WHAT YOU HAVE TO DO: Retype the lines verbatim, starting with the line that contains "Click the Estimated CPM info icon" and going on through the line that contains "[x=719, y=147]", with both of those lines included. Type out only those lines and omit the pictures.

RECORDS PROVIDED:

************

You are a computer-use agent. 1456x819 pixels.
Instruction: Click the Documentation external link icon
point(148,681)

************

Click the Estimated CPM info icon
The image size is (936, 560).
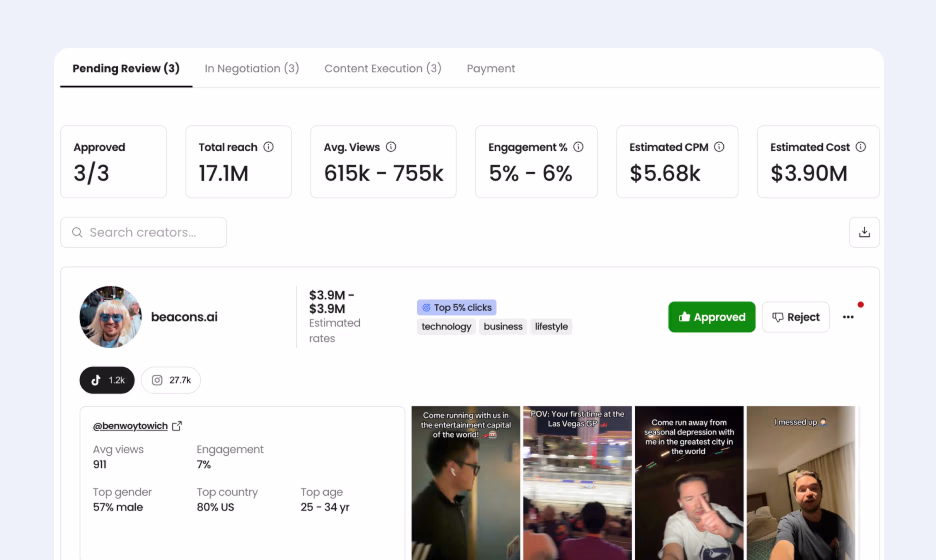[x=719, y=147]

************

THE OUTPUT:
Click the Estimated CPM info icon
The image size is (936, 560).
[x=719, y=147]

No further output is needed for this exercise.